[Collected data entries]
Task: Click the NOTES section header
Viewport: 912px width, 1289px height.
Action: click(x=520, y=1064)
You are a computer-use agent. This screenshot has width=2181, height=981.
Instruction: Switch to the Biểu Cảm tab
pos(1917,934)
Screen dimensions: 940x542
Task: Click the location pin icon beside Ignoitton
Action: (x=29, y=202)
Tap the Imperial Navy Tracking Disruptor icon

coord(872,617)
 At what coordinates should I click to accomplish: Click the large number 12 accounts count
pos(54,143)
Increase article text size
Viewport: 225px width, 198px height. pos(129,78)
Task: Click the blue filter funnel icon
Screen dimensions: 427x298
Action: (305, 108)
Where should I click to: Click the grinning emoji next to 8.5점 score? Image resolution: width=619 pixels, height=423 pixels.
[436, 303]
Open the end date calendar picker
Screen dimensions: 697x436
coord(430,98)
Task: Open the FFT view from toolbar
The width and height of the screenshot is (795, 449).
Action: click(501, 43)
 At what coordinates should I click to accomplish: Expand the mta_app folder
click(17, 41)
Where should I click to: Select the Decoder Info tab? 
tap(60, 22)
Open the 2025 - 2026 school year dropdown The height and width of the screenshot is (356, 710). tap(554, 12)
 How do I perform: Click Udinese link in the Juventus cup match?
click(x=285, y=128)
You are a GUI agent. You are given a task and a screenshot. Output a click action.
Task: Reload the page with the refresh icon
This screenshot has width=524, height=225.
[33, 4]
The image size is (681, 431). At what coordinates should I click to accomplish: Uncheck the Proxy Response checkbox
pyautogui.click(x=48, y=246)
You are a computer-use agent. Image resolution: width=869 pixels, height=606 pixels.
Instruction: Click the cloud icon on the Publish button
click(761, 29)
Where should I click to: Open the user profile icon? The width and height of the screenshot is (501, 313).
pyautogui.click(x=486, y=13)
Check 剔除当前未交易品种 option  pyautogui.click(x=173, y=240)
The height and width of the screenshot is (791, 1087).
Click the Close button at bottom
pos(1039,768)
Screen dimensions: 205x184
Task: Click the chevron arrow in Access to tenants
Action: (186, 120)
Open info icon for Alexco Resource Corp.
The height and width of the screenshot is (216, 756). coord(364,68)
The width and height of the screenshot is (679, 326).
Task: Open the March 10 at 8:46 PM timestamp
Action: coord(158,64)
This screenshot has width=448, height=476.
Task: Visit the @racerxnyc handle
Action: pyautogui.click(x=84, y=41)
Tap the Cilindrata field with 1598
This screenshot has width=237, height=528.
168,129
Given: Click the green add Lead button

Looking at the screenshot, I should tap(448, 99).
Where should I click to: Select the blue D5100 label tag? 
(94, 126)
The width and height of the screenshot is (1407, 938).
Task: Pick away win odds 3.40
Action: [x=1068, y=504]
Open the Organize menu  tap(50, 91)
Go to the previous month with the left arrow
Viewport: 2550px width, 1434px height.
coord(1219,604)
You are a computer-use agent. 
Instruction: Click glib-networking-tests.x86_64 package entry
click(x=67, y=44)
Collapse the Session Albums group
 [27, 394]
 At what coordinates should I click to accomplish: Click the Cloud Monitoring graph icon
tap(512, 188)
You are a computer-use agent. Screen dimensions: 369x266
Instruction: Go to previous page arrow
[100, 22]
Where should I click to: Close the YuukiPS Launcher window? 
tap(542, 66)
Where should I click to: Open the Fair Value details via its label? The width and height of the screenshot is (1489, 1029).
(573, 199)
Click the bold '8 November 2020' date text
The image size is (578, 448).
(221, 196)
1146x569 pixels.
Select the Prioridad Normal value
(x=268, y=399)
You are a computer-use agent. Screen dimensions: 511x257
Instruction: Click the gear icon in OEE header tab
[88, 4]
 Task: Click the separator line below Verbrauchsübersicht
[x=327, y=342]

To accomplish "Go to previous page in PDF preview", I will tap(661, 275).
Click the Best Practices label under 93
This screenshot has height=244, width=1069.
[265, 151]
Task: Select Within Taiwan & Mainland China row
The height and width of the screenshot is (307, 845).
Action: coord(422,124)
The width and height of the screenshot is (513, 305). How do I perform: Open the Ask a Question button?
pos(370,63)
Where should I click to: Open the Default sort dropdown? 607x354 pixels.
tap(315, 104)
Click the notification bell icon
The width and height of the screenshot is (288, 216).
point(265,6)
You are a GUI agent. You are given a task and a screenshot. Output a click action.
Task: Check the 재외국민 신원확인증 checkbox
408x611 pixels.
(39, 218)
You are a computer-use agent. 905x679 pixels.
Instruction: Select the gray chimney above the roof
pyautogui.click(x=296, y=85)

__Exercise aim__
For each line of the data that has the word "computer", report that line.

__Output for this exercise__
You are a computer-use agent. This screenshot has width=2181, height=981.
You are a computer-use agent. Image resolution: width=869 pixels, height=606 pixels.
You are a computer-use agent. 
You are a computer-use agent. Screen dimensions: 369x266
You are a computer-use agent. Screen dimensions: 511x257
You are a computer-use agent. 905x679 pixels.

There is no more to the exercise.